## PROBLEM STATEMENT
Set down all the entries again, word for word.

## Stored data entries
#####
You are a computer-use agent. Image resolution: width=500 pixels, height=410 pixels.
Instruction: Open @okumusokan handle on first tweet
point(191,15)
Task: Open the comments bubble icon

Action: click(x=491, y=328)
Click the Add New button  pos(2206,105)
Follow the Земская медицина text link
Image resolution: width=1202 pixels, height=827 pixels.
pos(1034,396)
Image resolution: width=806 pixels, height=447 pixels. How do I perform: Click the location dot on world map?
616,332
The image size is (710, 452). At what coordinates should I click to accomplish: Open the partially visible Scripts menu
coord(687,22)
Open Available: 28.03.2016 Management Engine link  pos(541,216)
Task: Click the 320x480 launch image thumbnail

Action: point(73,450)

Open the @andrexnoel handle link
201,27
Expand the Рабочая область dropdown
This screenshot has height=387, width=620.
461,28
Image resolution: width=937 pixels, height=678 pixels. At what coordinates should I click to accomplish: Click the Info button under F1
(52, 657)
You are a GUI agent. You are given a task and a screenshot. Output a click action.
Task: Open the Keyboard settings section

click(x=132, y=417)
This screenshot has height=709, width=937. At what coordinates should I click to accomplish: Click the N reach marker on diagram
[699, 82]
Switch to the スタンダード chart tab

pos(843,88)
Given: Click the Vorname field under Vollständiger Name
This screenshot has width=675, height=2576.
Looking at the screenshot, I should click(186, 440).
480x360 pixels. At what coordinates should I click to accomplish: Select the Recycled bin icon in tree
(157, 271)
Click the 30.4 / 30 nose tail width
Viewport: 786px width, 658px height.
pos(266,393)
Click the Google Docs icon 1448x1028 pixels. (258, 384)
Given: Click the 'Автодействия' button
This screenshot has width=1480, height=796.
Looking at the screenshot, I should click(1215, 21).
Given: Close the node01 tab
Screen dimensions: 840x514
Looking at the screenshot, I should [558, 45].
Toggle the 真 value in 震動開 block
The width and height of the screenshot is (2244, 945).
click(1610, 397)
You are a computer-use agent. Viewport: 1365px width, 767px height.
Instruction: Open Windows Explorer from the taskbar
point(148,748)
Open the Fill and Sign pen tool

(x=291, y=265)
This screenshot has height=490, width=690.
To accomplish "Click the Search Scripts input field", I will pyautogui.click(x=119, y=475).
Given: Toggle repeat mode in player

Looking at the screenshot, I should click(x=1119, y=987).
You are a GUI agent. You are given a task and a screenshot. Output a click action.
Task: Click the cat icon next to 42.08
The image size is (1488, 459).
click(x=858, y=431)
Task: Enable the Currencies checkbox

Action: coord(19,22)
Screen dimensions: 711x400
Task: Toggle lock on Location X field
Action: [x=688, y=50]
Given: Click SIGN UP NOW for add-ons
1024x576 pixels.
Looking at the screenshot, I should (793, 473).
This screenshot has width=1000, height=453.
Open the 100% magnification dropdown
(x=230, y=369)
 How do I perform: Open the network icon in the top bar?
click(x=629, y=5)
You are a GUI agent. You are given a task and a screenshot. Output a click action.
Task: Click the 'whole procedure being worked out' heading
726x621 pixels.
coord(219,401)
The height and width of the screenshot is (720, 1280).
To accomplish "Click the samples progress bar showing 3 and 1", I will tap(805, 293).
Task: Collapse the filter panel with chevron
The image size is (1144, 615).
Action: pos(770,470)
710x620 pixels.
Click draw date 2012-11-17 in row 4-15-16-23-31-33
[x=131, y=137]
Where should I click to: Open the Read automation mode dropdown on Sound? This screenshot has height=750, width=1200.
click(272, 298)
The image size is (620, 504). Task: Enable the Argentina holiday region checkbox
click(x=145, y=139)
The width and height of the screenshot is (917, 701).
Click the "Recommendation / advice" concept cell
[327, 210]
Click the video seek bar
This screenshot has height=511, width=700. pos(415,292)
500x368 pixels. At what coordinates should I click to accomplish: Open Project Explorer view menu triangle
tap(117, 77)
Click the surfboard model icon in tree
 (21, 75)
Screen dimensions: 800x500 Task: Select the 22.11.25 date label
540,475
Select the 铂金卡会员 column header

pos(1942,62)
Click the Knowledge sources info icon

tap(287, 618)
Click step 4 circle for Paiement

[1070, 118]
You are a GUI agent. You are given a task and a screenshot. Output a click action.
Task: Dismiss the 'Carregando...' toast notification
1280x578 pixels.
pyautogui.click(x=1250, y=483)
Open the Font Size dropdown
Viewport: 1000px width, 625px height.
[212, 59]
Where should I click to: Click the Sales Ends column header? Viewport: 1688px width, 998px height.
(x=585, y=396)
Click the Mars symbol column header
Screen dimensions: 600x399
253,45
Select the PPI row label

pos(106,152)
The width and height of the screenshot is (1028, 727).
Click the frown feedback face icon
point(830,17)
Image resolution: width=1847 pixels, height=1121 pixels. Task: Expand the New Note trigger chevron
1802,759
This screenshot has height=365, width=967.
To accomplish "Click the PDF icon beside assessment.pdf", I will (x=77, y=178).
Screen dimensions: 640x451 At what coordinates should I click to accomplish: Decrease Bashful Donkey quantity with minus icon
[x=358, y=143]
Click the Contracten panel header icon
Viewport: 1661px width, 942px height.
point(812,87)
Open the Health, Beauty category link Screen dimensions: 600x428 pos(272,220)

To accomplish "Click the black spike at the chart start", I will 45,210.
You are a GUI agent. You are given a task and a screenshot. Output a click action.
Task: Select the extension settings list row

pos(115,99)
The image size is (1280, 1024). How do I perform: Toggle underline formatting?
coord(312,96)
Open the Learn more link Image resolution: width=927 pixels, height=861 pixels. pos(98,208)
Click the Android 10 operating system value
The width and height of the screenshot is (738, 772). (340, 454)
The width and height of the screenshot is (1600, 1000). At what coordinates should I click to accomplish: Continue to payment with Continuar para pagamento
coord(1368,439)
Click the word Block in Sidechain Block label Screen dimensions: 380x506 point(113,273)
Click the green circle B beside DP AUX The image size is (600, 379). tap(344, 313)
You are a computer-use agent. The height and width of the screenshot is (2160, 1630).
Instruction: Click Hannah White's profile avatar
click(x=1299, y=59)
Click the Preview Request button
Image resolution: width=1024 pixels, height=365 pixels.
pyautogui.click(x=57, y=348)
#####
## WRITTEN RESPONSE
You are a computer-use agent. Image resolution: width=500 pixels, height=410 pixels.
Instruction: Open @okumusokan handle on first tweet
point(191,15)
Task: Open the comments bubble icon

Action: click(x=491, y=328)
Click the Add New button  pos(2206,105)
Follow the Земская медицина text link
Image resolution: width=1202 pixels, height=827 pixels.
pos(1034,396)
Image resolution: width=806 pixels, height=447 pixels. How do I perform: Click the location dot on world map?
616,332
The image size is (710, 452). At what coordinates should I click to accomplish: Open the partially visible Scripts menu
coord(687,22)
Open Available: 28.03.2016 Management Engine link  pos(541,216)
Task: Click the 320x480 launch image thumbnail

Action: point(73,450)

Open the @andrexnoel handle link
201,27
Expand the Рабочая область dropdown
This screenshot has height=387, width=620.
461,28
Image resolution: width=937 pixels, height=678 pixels. At what coordinates should I click to accomplish: Click the Info button under F1
(52, 657)
You are a GUI agent. You are given a task and a screenshot. Output a click action.
Task: Open the Keyboard settings section

click(x=132, y=417)
This screenshot has height=709, width=937. At what coordinates should I click to accomplish: Click the N reach marker on diagram
[699, 82]
Switch to the スタンダード chart tab

pos(843,88)
Given: Click the Vorname field under Vollständiger Name
This screenshot has width=675, height=2576.
Looking at the screenshot, I should click(186, 440).
480x360 pixels. At what coordinates should I click to accomplish: Select the Recycled bin icon in tree
(157, 271)
Click the 30.4 / 30 nose tail width
Viewport: 786px width, 658px height.
pos(266,393)
Click the Google Docs icon 1448x1028 pixels. (258, 384)
Given: Click the 'Автодействия' button
This screenshot has width=1480, height=796.
Looking at the screenshot, I should click(1215, 21).
Given: Close the node01 tab
Screen dimensions: 840x514
Looking at the screenshot, I should [558, 45].
Toggle the 真 value in 震動開 block
The width and height of the screenshot is (2244, 945).
click(1610, 397)
You are a computer-use agent. Viewport: 1365px width, 767px height.
Instruction: Open Windows Explorer from the taskbar
point(148,748)
Open the Fill and Sign pen tool

(x=291, y=265)
This screenshot has height=490, width=690.
To accomplish "Click the Search Scripts input field", I will pyautogui.click(x=119, y=475).
Given: Toggle repeat mode in player

Looking at the screenshot, I should click(x=1119, y=987).
You are a GUI agent. You are given a task and a screenshot. Output a click action.
Task: Click the cat icon next to 42.08
The image size is (1488, 459).
click(x=858, y=431)
Task: Enable the Currencies checkbox

Action: coord(19,22)
Screen dimensions: 711x400
Task: Toggle lock on Location X field
Action: [x=688, y=50]
Given: Click SIGN UP NOW for add-ons
1024x576 pixels.
Looking at the screenshot, I should (793, 473).
This screenshot has width=1000, height=453.
Open the 100% magnification dropdown
(x=230, y=369)
 How do I perform: Open the network icon in the top bar?
click(x=629, y=5)
You are a GUI agent. You are given a task and a screenshot. Output a click action.
Task: Click the 'whole procedure being worked out' heading
726x621 pixels.
coord(219,401)
The height and width of the screenshot is (720, 1280).
To accomplish "Click the samples progress bar showing 3 and 1", I will tap(805, 293).
Task: Collapse the filter panel with chevron
The image size is (1144, 615).
Action: pos(770,470)
710x620 pixels.
Click draw date 2012-11-17 in row 4-15-16-23-31-33
[x=131, y=137]
Where should I click to: Open the Read automation mode dropdown on Sound? This screenshot has height=750, width=1200.
click(272, 298)
The image size is (620, 504). Task: Enable the Argentina holiday region checkbox
click(x=145, y=139)
The width and height of the screenshot is (917, 701).
Click the "Recommendation / advice" concept cell
[327, 210]
Click the video seek bar
This screenshot has height=511, width=700. pos(415,292)
500x368 pixels. At what coordinates should I click to accomplish: Open Project Explorer view menu triangle
tap(117, 77)
Click the surfboard model icon in tree
 (21, 75)
Screen dimensions: 800x500 Task: Select the 22.11.25 date label
540,475
Select the 铂金卡会员 column header

pos(1942,62)
Click the Knowledge sources info icon

tap(287, 618)
Click step 4 circle for Paiement

[1070, 118]
You are a GUI agent. You are given a task and a screenshot. Output a click action.
Task: Dismiss the 'Carregando...' toast notification
1280x578 pixels.
pyautogui.click(x=1250, y=483)
Open the Font Size dropdown
Viewport: 1000px width, 625px height.
[212, 59]
Where should I click to: Click the Sales Ends column header? Viewport: 1688px width, 998px height.
(x=585, y=396)
Click the Mars symbol column header
Screen dimensions: 600x399
253,45
Select the PPI row label

pos(106,152)
The width and height of the screenshot is (1028, 727).
Click the frown feedback face icon
point(830,17)
Image resolution: width=1847 pixels, height=1121 pixels. Task: Expand the New Note trigger chevron
1802,759
This screenshot has height=365, width=967.
To accomplish "Click the PDF icon beside assessment.pdf", I will (x=77, y=178).
Screen dimensions: 640x451 At what coordinates should I click to accomplish: Decrease Bashful Donkey quantity with minus icon
[x=358, y=143]
Click the Contracten panel header icon
Viewport: 1661px width, 942px height.
point(812,87)
Open the Health, Beauty category link Screen dimensions: 600x428 pos(272,220)

To accomplish "Click the black spike at the chart start", I will 45,210.
You are a GUI agent. You are given a task and a screenshot. Output a click action.
Task: Select the extension settings list row

pos(115,99)
The image size is (1280, 1024). How do I perform: Toggle underline formatting?
coord(312,96)
Open the Learn more link Image resolution: width=927 pixels, height=861 pixels. pos(98,208)
Click the Android 10 operating system value
The width and height of the screenshot is (738, 772). (340, 454)
The width and height of the screenshot is (1600, 1000). At what coordinates should I click to accomplish: Continue to payment with Continuar para pagamento
coord(1368,439)
Click the word Block in Sidechain Block label Screen dimensions: 380x506 point(113,273)
Click the green circle B beside DP AUX The image size is (600, 379). tap(344, 313)
You are a computer-use agent. The height and width of the screenshot is (2160, 1630).
Instruction: Click Hannah White's profile avatar
click(x=1299, y=59)
Click the Preview Request button
Image resolution: width=1024 pixels, height=365 pixels.
pyautogui.click(x=57, y=348)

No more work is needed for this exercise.